Un prólogo de Marco Manuel de Avellaneda.
El obispo de Camaco, doctor José Agustín Molina (1773-1838), piadoso tucumano que fue prosecretario del Congreso de la Independencia, tenía una especial devoción por la Navidad. Al acercarse esa fecha, fomentaba en entusiasmo el armado de pesebres hogareños y dirigía grupos de niños que recorrían las casas entonando villancicos. Después de su muerte, se compilaron sus canciones piadosas, para una edición que no sabemos si llegó a imprimirse. El doctor Uladislao Frías (informa Juan B. Terán en los “Reflejos autobiográficos de Marco M. de Avellaneda”) tenía en su archivo el original del prólogo, y afirmaba que autor del mismo era el doctor Avellaneda, el futuro “Mártir de Metán”. Este era gran amigo y admirador del prelado.
Decía aquella “Advertencia” que las composiciones de Molina “son, por decirlo así, un secreto de familia, que el autor no quiso ni imaginó jamás que fuera revelado”. Tenía “por mucho tiempo la costumbre de escribir una canción o letrilla en el día en que la Iglesia celebra el nacimiento del Salvador del mundo”. Esas poesías estaban destinadas a ser leídas únicamente por una pequeña sobrina a quien Molina educaba, Rosa Justiniana Ugarte. Ella las conservó.

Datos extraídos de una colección

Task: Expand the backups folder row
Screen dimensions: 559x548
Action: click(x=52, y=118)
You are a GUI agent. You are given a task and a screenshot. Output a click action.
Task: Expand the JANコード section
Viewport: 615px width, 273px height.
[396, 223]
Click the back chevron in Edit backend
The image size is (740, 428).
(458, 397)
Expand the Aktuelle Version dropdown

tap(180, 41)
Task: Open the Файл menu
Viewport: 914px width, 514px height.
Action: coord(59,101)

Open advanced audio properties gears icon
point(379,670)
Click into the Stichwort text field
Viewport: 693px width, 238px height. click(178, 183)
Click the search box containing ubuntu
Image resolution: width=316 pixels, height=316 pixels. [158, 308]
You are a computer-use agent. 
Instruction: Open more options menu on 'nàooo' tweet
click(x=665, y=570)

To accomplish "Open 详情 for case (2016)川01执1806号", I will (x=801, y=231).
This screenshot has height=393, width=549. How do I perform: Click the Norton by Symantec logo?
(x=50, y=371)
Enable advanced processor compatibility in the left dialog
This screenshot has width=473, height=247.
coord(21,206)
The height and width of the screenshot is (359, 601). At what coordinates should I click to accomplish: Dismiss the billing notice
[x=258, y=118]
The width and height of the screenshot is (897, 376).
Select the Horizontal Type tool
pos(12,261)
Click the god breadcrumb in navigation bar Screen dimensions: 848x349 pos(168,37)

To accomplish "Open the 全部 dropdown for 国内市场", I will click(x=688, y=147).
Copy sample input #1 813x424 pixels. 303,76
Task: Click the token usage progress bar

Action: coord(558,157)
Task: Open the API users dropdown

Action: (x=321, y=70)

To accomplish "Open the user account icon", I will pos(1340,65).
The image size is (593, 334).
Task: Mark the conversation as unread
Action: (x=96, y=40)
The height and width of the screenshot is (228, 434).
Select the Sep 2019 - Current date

Tareas por realizar:
1 – Indica si cada afirmación coincide con el texto sobre el obispo Molina. Responde sí o no y cita textualmente las palabras que lo deciden. (a) Molina fue prosecretario del Congreso de la Independencia. (b) Se sabe que la edición de sus canciones llegó a imprimirse. (c) Sus poesías estaban destinadas a ser leídas por una sobrina.
2 – Vuelve a escribir sin cambios el fragmento del texto sobre el obispo Molina que comienza con "Un prólogo de" y sigue hasta "admirador del prelado.".

Respuestas esperadas:
1 –
(a) Sí: "piadoso tucumano que fue prosecretario del Congreso de la Independencia".
(b) No: "para una edición que no sabemos si llegó a imprimirse".
(c) Sí: "Esas poesías estaban destinadas a ser leídas únicamente por una pequeña sobrina a quien Molina educaba".

2 –
Un prólogo de Marco Manuel de Avellaneda.
El obispo de Camaco, doctor José Agustín Molina (1773-1838), piadoso tucumano que fue prosecretario del Congreso de la Independencia, tenía una especial devoción por la Navidad. Al acercarse esa fecha, fomentaba en entusiasmo el armado de pesebres hogareños y dirigía grupos de niños que recorrían las casas entonando villancicos. Después de su muerte, se compilaron sus canciones piadosas, para una edición que no sabemos si llegó a imprimirse. El doctor Uladislao Frías (informa Juan B. Terán en los “Reflejos autobiográficos de Marco M. de Avellaneda”) tenía en su archivo el original del prólogo, y afirmaba que autor del mismo era el doctor Avellaneda, el futuro “Mártir de Metán”. Este era gran amigo y admirador del prelado.